Здесь я обязан прерваться, поскольку впервые за шестьдесят лет, прожитых на свете, вдруг подумал о том, какими словами я, собственно говоря, поклялся Калинину? Ладно, руку я, как и было принято, взмыл над собой в пионерском салюте (кстати, весьма экономном жесте, как и офицерская честь, берущаяся под козырек, в отличие, к примеру, от фашистского приветствия, для которого надо заранее соизмерять расстояние между собой и человеком, кого приветствуешь, чтобы не угодить ему по физиономии), а вот какое словосочетание я произнес? Сказал, как и все мы говорили, я имею в виду детей: «Под салютом всех вождей!»— как я понимаю теперь, произнеся совершенно бессмысленную фразу, и мною как бы понятую, и Калининым, увы, уже не ребенком, а «дедушкой». Я произнес «под салютом», вероятно, потому, что «я себя под Лениным чищу», но если Маяковскому удалось (как и нам всем завещано) под одним Лениным, нам уже без Сталина не обойтись: «В борьбе за дело Ленина — Сталина будь готов!»—«Всегда готов!» Пионерская клятва была придумана, по-видимому, взрослыми специально для детей, чтобы и их, и себя обезопасить от неприятностей: под салютом «всех вождей» спокойней, чем какого-то одного вождя: Ворошилова, Молотова, Кагановича или Микояна. А ну-ка скажи, мальчик, кто твой па-

 

 

- 148 -

па и где работает, если ты клянешься «под салютом» Бухарина, Рудзутака, Рыкова, Тухачевского или Бубнова? Мудро придумали наши родители «всех вождей», так как сами вожди не знали, у кого какая очередь на вычеркивание из учебников, из жизни, из людской памяти и наших клятв. Впрочем, нам позволялось говорить проще: «Честное пионерское!», даже если мы пока еще были октябрятами. Но «честного октябрятского» почему-то не было: тут, я полагаю, и взрослые, и дети чувствовали неблагозвучность слова «октябренок», а вовсе не из-за мировоззренческих причин. Нам, конечно, повезло с датой Великой Октябрьской революции: она могла произойти хоть в декабре — тоже не страшно для нас, потому что существенной разницы между «октябрятами» и «декабрятами» по неблагозвучности не было. Мы с равным успехом могли быть и «февралятами», и «ноябрятами», и даже «апрелятами», но все же несколько месяцев для революции в нашей стране были абсолютно недопустимы по крайней мере для детей: май, июль, июнь, август и март. Неужто нам грозило именоваться «июнятами», «июлятами», «майятами», или вовсе «августятами»?! Низкий вам поклон, Владимир Ильич, за то, что, выбирая дату для начала Великой Октябрьской, вы сказали, как известно, что ни днем позже и ни днем раньше, хотя, конечно, мы любое имя слопали бы, какое нам ни дали, не посмели бы иначе.

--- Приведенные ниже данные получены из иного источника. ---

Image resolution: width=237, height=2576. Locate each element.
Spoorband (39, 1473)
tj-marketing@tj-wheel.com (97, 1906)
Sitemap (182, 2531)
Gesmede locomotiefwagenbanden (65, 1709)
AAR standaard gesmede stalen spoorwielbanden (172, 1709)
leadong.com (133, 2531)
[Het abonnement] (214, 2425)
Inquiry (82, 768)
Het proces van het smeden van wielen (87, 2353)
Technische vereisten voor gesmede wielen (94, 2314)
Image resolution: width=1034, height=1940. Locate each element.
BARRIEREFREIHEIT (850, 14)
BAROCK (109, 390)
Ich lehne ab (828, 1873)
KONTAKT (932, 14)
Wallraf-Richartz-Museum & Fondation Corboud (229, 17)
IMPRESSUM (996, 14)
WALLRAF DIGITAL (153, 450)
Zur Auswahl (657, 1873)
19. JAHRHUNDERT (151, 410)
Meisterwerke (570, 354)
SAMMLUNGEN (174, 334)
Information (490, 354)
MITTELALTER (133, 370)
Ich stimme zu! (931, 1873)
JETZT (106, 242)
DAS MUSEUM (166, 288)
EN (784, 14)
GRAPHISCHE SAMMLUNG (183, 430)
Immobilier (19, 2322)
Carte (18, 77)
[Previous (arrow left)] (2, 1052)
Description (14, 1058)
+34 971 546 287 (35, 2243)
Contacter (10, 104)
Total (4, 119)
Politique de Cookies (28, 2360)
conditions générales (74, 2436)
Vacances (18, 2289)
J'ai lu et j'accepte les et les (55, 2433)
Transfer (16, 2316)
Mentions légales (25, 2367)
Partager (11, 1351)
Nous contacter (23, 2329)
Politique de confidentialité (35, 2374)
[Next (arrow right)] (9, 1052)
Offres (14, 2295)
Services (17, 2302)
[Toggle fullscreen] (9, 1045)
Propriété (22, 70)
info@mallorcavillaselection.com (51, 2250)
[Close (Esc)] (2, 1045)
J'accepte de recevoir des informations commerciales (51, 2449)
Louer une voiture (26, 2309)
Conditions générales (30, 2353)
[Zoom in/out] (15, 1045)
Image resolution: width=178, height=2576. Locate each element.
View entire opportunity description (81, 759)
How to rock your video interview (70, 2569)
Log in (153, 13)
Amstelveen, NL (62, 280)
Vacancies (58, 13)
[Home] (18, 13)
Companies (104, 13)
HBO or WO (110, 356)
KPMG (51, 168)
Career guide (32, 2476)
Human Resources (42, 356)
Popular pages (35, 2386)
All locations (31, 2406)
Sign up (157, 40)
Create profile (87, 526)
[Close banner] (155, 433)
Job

...Дедушка поднимает на меня глаза поверх очков (я на этом себя прервал), что-то сверяет с бумажкой, лежащей перед ним на столе; там, вероятно, фамилии визитеров, и он вспоминает Аграновского — кто таков? Фельетонист из «Правды», а это, стало быть, его дети? Вижу по глазам: вспомнил папу! И тут он медленно поднимается с кресла. Выходит из-за стола. Вот уже рядом со мной: голова еле заметно трясется, бородка клинышком щекочет мой лоб. Вдруг чувствую, что он хочет взять меня, словно маленького ребенка, на руки. Стискивает двумя руками и, напрягшись, тянет вверх. Но ничего, кроме громкого кряка, у старичка не получается: он, по-видимому, ни своих сил не рассчитал, ни моего возраста и веса. Когда «дедушка» крякает, мне хватает ума и такта не рассмеяться, хотя, признаться, я все же подумал, что уж во дворе у себя «распишу» это дело с показом и во всех цветах радуги. Тогда он присаживается на ближайший для себя стул, тянет меня за собой, и я оказываюсь у «Михал» Ивановича на колене. И вижу: он вынимает платок из кармана и начинает вытирать слезы, вдруг покатившиеся по морщинистым щекам. Ни Толя, ни тем более я не знали, что у Калинина именно в те дни были личные основания близко к сердцу принять мои слова*. Я осторожно слезаю с колена нашего президента, а Толя молча протягивает ему заявление, заранее приготовленное. И это — все: аудиенция окончена.

Была, повторяю, поздняя осень 1940 года или ранняя весна следующего. А 11 мая 1941-го, то есть за месяц до начала войны, приговор по делу папы был отменен, а само дело направлено на доследование в Москву.

 

 


* Жена Михаила Ивановича Калинина, как известно, также была репрессиро­вана и в момент нашего визита находилась в лагерях.